YARA rules have a syntax similar to the C language. Knowing specific keywords will be enough for us during reading the YARA rule. Of course, knowledge and experience are required to write a rule. So it is a concept that will develop over time. So what are the purposes of these YARA rules?
- To determine which malware family a malware belongs to
Faster analysis can be performed by reading different reports written about the sample examined
- To detect the presence of malicious software on the system by using YARA Rule sets with the help of various IOC scanning tools (THOR, Loki etc.) during the incident response
- Detecting a new variant of a sample belonging to a specific malware family
- Using it for proactive security,
In general, the above 4 objectives can be said. It can serve different purposes in specific uses.
So what can this rule file contains/should contain? The important point here is; We need to keep the probability of the rule we will write producing false positives at the lowest level. False positive, from the point of view of the security product; A malware detection alarm was generated, but software that causing the alarm is legal. This is called a “false positive”. If a rule produces a lot of false positives, it makes research phase very difficult for analysts, so our main focus in written rules should be a minimum false positive. What should we do about it? We need to write rules based on the features that make a software unique. For example, if we create the rule as “GetProcAddress, socket and recv” to alarm the software that passes the strings, there is a possibility that an alarm will be generated for the legal software, and we cannot determine whether it belongs to any malware family with these 3 values. Therefore, both the rules that are specific to that malware and the rules that are specific to that malware family, if it is to be used for classification, should be written.

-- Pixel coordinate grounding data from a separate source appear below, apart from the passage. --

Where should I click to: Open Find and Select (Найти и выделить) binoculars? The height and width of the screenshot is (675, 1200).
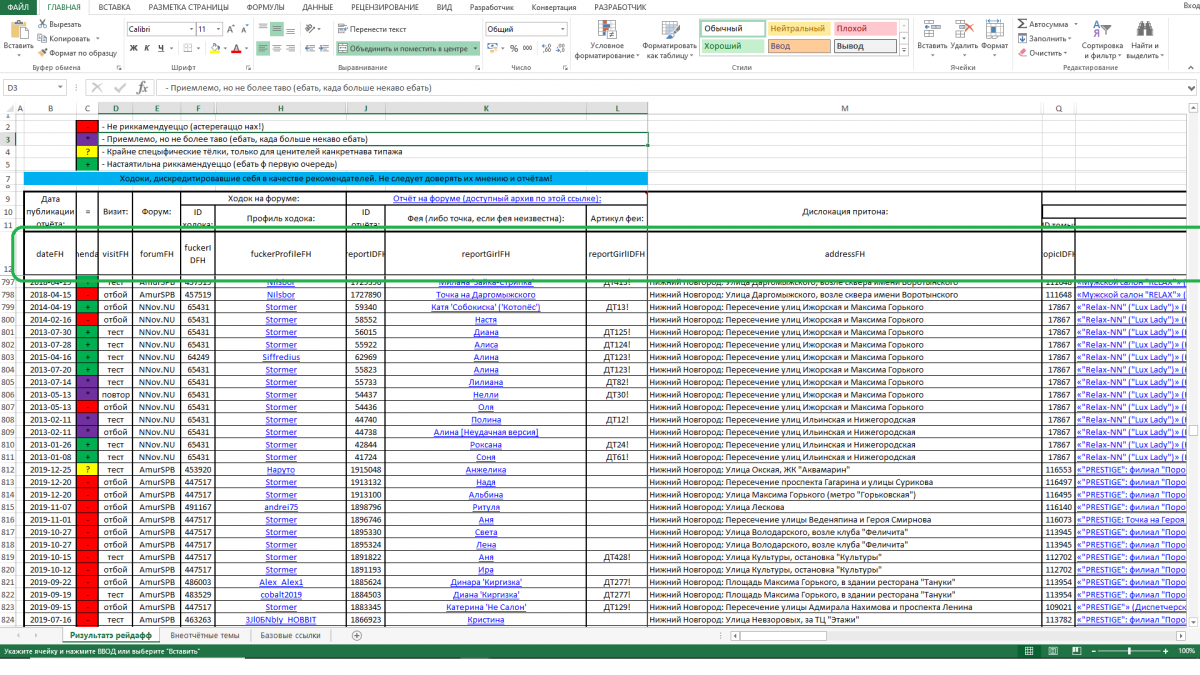[1143, 30]
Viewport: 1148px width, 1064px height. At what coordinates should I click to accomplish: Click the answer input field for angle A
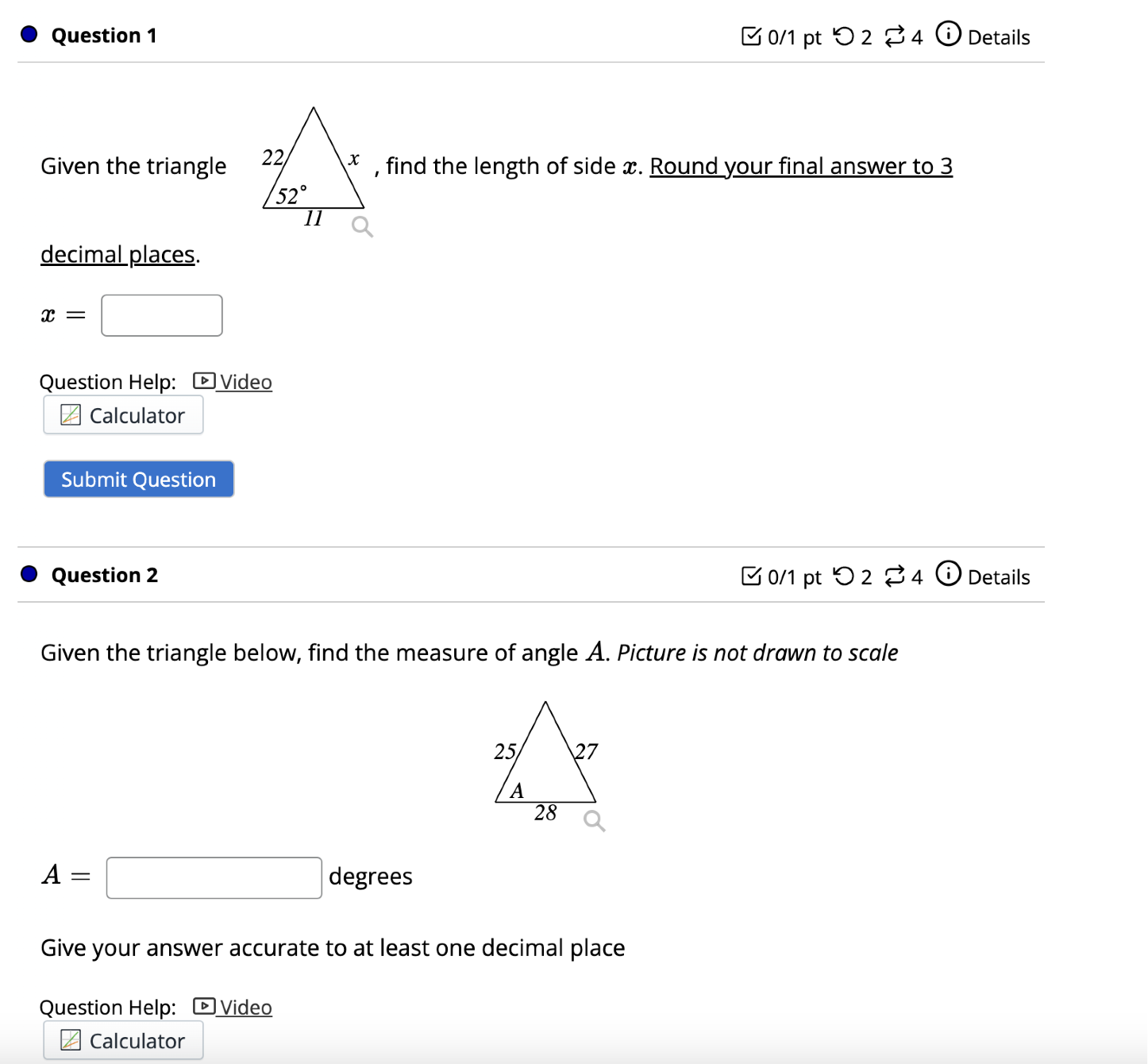click(x=213, y=877)
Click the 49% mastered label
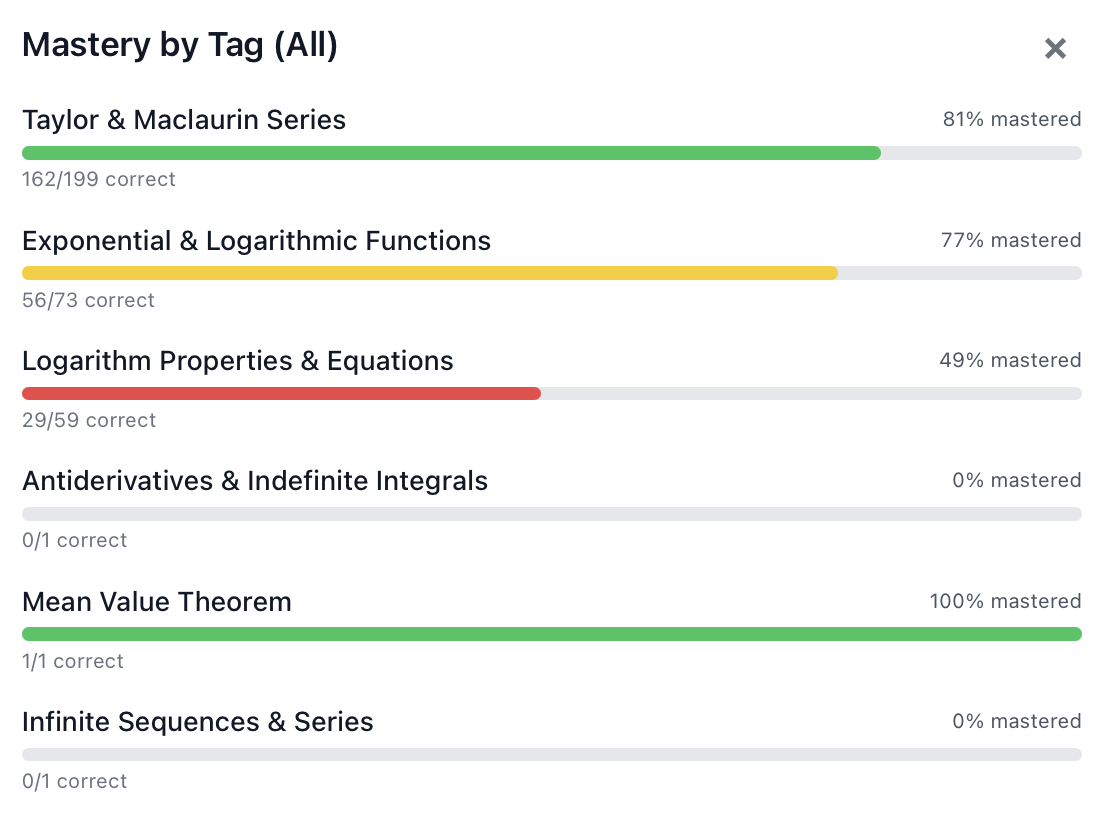Image resolution: width=1116 pixels, height=816 pixels. click(x=1010, y=360)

Rule files consist of string or binary patterns. For example, a C2 IP address found in a hard-coded form can be written to the rule. If this value is included in the file, a rule can be created in the form of generate alarm.
Meta
One of the parts in the written rule is the Meta part. It has no effect on the functionality of the rule. In general, it includes:
- Author: The name or nickname of the person who wrote the rule
- Date: The date the rule was written
- Reference: References are made to a blog post describing the malware or technique that was the reason for writing the rule, etc.
- Description: This rule is written why?. For example, “detects mimikatz”.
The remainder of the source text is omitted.